Following a show at Harpers Ferry in Boston, he was approached by a fan who had enjoyed his set. They chatted for a while and the fan bought a CD. A few days later, the same fan called Price from California.

“He told me his dad really loved the CD,” recalls Price, adding he was somewhat confused by the call. “My response was like, ‘Oh, that’s nice.’ And he said, ‘No. You don’t understand. My dad is the president of RCA Records. He wants to talk to you.’”

Soon after, Price signed a development deal with RCA. But following a series of mergers and other industry shake-ups — and still more dumb luck — he eventually landed at Geffen Records and signed a two-album contract. A song from his demo, “I’m on My Way,” which he had written with Vermont’s Clint Bierman, now of the Grift, was selected for the Shrek 2 soundtrack, a double-platinum album that also included songs by Counting Crows, Pete Yorn, Tom Waits and Nick Cave. Price’s star, it seemed, was on the rise.

He would soon find the record industry to be a fickle mistress.

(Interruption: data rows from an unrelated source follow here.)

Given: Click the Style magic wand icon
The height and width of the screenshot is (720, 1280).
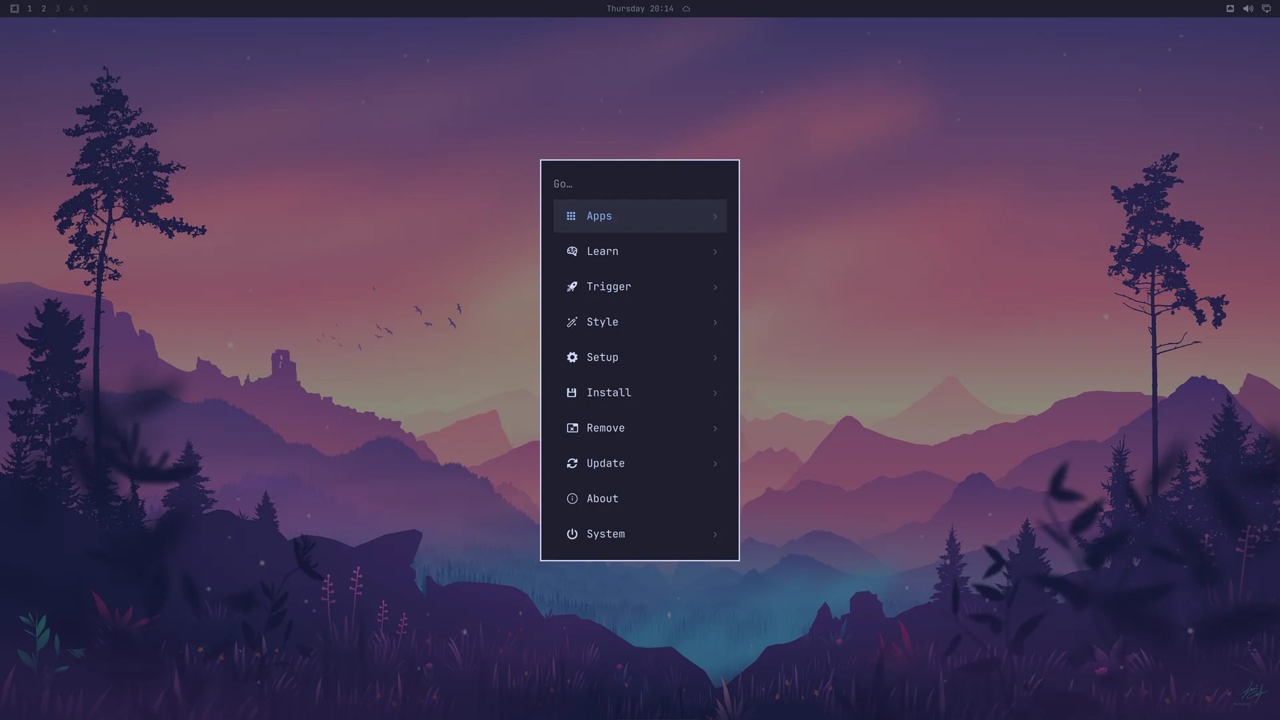Looking at the screenshot, I should pyautogui.click(x=572, y=322).
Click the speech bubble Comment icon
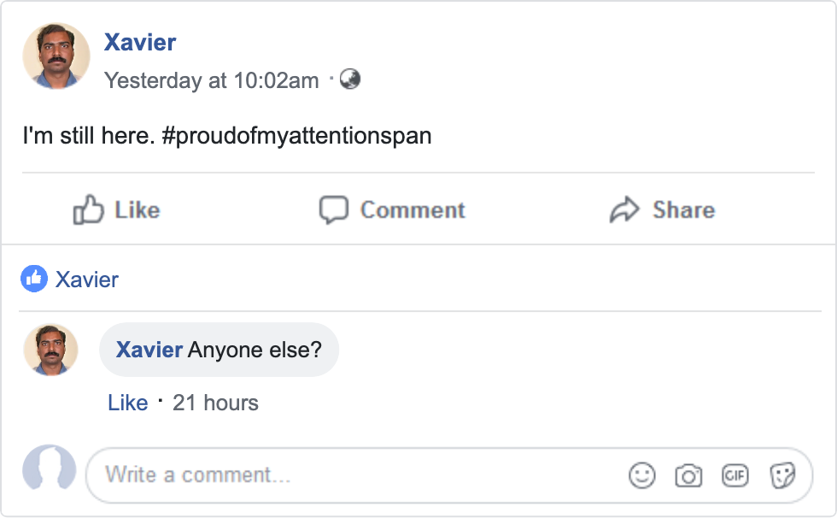The image size is (837, 518). (333, 209)
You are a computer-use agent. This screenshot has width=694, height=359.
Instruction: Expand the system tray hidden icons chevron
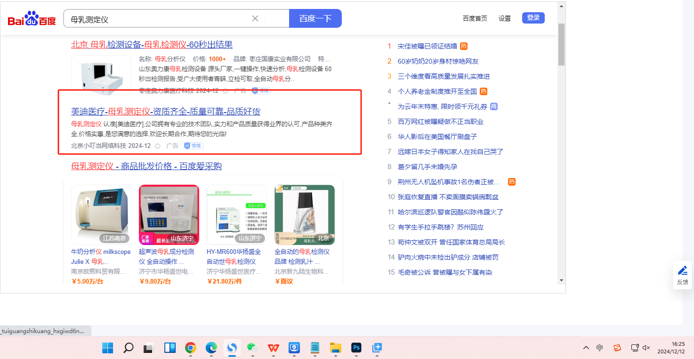pos(586,348)
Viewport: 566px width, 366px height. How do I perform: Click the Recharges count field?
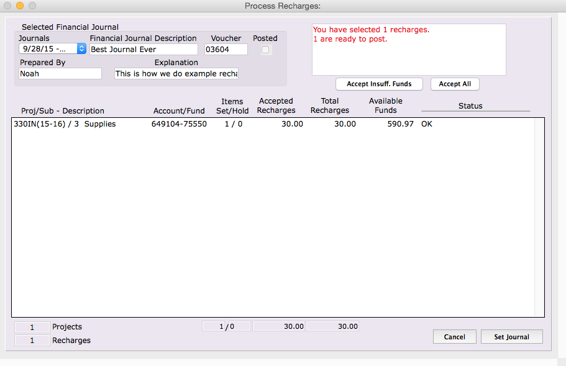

During an appearance on a California radio station to promote his second album and presumptive Geffen debut, Miles From Anywhere, Price received a call from his manager telling him he was being dropped from the label in favor of another young singer: Ashlee Simpson.

Price was released from his contract but given the rights to his still-unreleased record, free and clear. “I had a pretty good lawyer,” he says. That record finally came out in 2004.

Price spent the next four years writing music for film and television and working as a solo artist. He also wrote songs for other artists, including Stephen Kellogg. But he didn’t return to his own music as a full-time gig.

Price married his longtime girlfriend in 2005. The couple had their first child shortly after. They’re expecting their third this spring. Price and his family now reside in Burlington, where he works as a digital brand strategist for marketing firm Select Design. In other words, Rich Price grew up.

“I started to become less and less interested in the life of a touring musician,” he says.

Though he had essentially traded in his music career for the proverbial white picket fence, Price couldn’t shake music as a calling.

“I had this idea of starting a trio [composed] of solo artists who had had success to varying degrees,” he says. “Something where we could pool resources and fan bases. Something that would be greater than the sum of its parts.”

In 2008, he started the Sweet Remains with longtime collaborator Greg Naughton and songwriter Brian Chartrand. In the years since, the band has achieved modest success, doing short tours every six to eight weeks in the U.S., and a recent one in Europe. The Sweet Remains have strong fan bases in cities around the country and have placed a few songs in national commercials and compilations. But Price says the band provides something more important than fleeting music-biz accolades: balance.

“Once I started a family, I realized I couldn’t do the touring grind anymore,” he says. “The artist’s life can be very feast or famine. And at a certain point, you have to decide what’s most important. But at the same time, music is part of my identity. It’s who I am and what shapes my life. But now that I don’t do it full time … I actually find I enjoy it more.”

The Sweet Remains play the Higher Ground Showcase Lounge this Thursday, March 8, at 8 p.m. $10/13. AA. Tomorrow Never Knows and Suncooked open.